### Your assignment
Identify all lines in the data containing the string "Moje". Copy them out.
[Start of section]
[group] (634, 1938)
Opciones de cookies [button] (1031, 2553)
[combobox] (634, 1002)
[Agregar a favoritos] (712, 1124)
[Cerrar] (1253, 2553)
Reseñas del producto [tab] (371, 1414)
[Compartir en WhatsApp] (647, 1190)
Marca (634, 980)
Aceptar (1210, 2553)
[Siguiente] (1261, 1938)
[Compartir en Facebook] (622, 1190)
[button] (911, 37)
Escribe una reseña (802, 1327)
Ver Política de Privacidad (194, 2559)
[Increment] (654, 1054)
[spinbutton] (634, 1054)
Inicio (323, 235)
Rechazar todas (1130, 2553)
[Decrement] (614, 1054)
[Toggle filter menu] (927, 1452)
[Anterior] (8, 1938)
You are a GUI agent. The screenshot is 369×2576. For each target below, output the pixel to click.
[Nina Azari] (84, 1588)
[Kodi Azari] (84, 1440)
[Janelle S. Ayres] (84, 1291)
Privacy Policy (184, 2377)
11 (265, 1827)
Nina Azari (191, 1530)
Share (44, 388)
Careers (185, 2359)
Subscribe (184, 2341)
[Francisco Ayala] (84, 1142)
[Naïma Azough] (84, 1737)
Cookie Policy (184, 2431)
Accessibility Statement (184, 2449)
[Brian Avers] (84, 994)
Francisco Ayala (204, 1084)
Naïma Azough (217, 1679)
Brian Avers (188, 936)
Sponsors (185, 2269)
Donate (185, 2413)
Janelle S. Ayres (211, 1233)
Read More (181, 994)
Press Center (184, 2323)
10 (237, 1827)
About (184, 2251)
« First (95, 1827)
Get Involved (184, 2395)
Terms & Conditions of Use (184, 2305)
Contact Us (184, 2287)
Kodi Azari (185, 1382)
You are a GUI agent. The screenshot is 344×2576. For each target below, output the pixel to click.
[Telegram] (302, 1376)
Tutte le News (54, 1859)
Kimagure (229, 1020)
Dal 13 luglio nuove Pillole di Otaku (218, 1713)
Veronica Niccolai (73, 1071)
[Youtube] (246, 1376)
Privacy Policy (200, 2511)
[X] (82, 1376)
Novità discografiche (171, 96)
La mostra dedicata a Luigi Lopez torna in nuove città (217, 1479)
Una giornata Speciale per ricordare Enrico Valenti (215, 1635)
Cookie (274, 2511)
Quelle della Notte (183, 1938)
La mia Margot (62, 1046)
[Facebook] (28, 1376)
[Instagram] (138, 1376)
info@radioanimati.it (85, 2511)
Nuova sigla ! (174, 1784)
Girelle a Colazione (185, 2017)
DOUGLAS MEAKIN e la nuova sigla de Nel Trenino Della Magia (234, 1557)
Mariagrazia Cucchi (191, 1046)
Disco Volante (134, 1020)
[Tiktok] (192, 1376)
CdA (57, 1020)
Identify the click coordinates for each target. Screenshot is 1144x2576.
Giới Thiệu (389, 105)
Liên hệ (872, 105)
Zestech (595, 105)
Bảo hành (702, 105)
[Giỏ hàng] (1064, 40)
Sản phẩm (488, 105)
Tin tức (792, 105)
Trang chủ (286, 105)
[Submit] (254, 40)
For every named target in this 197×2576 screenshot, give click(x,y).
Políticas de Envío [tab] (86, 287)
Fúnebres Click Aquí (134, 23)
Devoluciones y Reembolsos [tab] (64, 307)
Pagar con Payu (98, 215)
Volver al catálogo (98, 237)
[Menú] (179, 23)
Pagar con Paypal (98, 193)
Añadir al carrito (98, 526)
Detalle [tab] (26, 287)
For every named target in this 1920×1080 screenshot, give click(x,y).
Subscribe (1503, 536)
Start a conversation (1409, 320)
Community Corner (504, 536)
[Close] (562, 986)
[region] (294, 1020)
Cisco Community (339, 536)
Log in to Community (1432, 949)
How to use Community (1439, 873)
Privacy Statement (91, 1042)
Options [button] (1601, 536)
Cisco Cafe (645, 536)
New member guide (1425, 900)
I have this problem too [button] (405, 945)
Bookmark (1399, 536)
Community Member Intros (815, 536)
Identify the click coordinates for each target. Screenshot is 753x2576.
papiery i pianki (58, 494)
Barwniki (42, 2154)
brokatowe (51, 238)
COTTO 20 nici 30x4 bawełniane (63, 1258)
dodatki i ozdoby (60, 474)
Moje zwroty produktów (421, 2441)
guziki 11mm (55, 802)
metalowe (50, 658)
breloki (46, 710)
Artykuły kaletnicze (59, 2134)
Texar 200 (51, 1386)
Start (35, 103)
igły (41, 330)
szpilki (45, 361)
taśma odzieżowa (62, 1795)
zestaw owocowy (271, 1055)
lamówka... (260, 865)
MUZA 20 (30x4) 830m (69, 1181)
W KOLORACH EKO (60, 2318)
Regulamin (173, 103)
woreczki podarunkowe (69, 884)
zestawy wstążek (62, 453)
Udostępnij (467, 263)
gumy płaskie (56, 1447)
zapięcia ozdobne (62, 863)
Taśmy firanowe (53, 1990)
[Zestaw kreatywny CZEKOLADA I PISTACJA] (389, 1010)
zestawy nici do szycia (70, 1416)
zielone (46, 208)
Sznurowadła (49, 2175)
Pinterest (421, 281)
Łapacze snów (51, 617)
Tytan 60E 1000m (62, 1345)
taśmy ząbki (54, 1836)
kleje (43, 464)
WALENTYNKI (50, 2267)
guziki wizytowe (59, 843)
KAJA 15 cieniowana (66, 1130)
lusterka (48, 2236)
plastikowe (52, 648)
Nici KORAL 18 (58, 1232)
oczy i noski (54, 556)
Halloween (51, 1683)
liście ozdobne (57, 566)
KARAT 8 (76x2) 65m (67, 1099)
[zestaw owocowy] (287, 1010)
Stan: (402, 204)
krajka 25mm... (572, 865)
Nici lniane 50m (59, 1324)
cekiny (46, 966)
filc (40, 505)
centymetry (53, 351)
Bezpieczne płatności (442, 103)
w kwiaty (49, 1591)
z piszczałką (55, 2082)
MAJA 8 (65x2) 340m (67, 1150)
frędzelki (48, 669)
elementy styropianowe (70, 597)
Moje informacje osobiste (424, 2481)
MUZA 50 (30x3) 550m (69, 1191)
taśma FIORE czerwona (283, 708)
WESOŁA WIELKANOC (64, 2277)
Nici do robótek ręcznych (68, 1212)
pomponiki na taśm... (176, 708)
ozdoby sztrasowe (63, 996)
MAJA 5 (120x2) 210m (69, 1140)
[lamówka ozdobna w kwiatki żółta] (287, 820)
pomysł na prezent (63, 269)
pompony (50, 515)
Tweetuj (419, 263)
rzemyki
[End of section]
### Response for this exercise
Moje zwroty produktów (421, 2441)
Moje informacje osobiste (424, 2481)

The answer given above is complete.